Exercise set ->
1. Can you rewrite everything in the Churchill blog post from "Oct 5, 2010" down to "crucial. Or inopportune.", switching "Second Washington Conference" to "Washington talks"?
2. Which people does the Churchill blog post mention by name?
3. Could you finish out the next part of the Churchill blog post, picking up right after its final sentence?
---- Quoted text
Blogs > Part Three: What Churchill Didn't say

Oct 5, 2010

Part Three: What Churchill Didn't say



Churchill was driven by desperation. As he writes in The Hinge Of Fate:"The fact that the War Cabinet decided that I should leave the country and London, with the C.I.G.S. and General Ismay, at the height of the Desert battle, measures the importance which we attached to a settlement of the grave strategic issues which were upon us."

In other words, at that moment in history, June 1942, Churchill took a very different view of the Second Washington Conference than latter-day historians. As he saw it, the significance of his trip hinged on nothing less than the fate of the British Empire. The drama, timing and circumstances of his initiative could not have been more crucial. Or inopportune.

On the third day of meetings with Roosevelt, Churchill received word that the strategic British fortress at Tobruk had fallen. Without American support, England now risked being driven off yet another continent."On account of the urgency and crisis of our affairs in these very difficult days, I decided to go by air rather than by sea." Transoceanic flights, particularly along the northern route Churchill planned, were hardly common and carried a real degree of danger, with long spans of ocean between vast isolated shores of wilderness. Thus he concludes with some drama,"It is not customary for a Prime Minister to advise the Sovereign officially upon his successor…" But he did, telling the King that the formation of the new government should fall to the Secretary of State for Foreign Affairs, Anthony Eden.
--------
---- Records supplied
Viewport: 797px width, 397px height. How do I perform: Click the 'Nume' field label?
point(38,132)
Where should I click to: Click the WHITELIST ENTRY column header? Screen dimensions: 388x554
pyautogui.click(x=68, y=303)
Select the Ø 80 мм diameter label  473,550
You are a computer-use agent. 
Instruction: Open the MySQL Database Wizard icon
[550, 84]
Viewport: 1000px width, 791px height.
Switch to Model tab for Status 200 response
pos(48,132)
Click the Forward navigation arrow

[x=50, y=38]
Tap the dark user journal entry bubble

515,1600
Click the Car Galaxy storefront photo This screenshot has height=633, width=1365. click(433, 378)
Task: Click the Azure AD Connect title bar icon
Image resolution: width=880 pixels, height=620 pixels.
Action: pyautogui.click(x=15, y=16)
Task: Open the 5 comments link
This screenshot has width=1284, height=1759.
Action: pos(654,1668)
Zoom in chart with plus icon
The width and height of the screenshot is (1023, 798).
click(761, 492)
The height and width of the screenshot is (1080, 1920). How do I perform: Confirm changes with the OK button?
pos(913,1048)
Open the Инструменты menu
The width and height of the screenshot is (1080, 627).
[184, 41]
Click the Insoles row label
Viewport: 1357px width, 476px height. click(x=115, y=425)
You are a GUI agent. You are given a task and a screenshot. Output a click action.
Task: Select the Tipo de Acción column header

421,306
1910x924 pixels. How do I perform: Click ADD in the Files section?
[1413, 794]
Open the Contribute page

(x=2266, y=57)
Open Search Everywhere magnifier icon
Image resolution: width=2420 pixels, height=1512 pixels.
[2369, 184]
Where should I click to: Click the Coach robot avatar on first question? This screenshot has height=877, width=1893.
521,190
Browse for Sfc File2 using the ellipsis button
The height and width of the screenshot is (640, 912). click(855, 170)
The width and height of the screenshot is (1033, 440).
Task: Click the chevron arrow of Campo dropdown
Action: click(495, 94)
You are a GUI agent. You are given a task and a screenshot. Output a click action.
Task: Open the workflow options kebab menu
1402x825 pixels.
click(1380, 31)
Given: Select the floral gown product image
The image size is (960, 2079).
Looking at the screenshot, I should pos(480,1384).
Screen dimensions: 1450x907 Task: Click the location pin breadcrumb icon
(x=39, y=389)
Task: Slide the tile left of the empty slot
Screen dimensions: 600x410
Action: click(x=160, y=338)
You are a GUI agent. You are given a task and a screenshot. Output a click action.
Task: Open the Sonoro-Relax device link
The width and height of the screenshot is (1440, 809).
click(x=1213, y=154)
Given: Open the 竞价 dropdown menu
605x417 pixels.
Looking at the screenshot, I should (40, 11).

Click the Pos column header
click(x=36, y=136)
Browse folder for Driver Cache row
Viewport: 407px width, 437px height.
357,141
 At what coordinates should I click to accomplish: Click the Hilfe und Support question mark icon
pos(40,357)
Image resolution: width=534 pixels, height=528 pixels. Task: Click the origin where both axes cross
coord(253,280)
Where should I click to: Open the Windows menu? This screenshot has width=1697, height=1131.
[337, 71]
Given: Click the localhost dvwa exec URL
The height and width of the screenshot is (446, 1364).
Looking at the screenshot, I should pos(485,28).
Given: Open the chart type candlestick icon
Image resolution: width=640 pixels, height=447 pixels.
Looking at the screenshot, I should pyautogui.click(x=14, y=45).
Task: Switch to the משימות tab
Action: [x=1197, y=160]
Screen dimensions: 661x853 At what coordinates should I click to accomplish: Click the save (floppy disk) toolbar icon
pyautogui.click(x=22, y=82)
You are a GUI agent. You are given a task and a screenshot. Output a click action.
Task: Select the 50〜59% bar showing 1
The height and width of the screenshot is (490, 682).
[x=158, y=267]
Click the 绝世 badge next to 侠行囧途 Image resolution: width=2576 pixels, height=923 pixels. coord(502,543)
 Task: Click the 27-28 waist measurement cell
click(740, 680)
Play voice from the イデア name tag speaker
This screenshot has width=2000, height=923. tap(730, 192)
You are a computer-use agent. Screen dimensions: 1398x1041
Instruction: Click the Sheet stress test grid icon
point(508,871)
--------
Answers below ->
1.
Oct 5, 2010

Part Three: What Churchill Didn't say



Churchill was driven by desperation. As he writes in The Hinge Of Fate:"The fact that the War Cabinet decided that I should leave the country and London, with the C.I.G.S. and General Ismay, at the height of the Desert battle, measures the importance which we attached to a settlement of the grave strategic issues which were upon us."

In other words, at that moment in history, June 1942, Churchill took a very different view of the Washington talks than latter-day historians. As he saw it, the significance of his trip hinged on nothing less than the fate of the British Empire. The drama, timing and circumstances of his initiative could not have been more crucial. Or inopportune.

2. Churchill, General Ismay, Roosevelt and Anthony Eden.

3.
Stalin was more desperate than Churchill, and as threatened. In the days leading up to the Prime Minister's dramatic decision to fly to Washington, a man described only as Mr. Brown made several visits to the White House. The arrival of the Soviet Union's People's Commissar of Foreign Affairs, Vyacheslav Molotov, was kept secret for reasons of security. He was conducting his own continent-to-continent shuttle diplomacy. Between May 20, 1942 and June 11, 1942, Molotov had flown to London, then on to Washington, before returning to London and flying back to Moscow. The Soviets were days away from sustaining a German attack aimed at their oil-rich Caucasus. Two-hundred heavily rearmed German divisions lay poised for combat in the summer grasslands of Mother Russia.

Churchill recognized that Roosevelt was predisposed to Russia's plight. As the President had said, “It must be constantly re-iterated that Russian armies are killing more Germans and destroying more axis materiel than all 25 United Nations put together. To help Russia, therefore, is the primary consideration.” In fact, Churchill gave every indication of being in full agreement with the President, when Molotov finished shuttling between capital and returned to Moscow boasting this press release, on June 11, 1942,"In the course of the conversations full understanding was reached with regard to the urgent tasks of creating a second front in Europe in 1942." The key here is that the very next day, plans got underway for The Second Washington Conference, with Cynthia's break-in still scheduled for the very day of the Prime Minister's arrival, June 19, 1942.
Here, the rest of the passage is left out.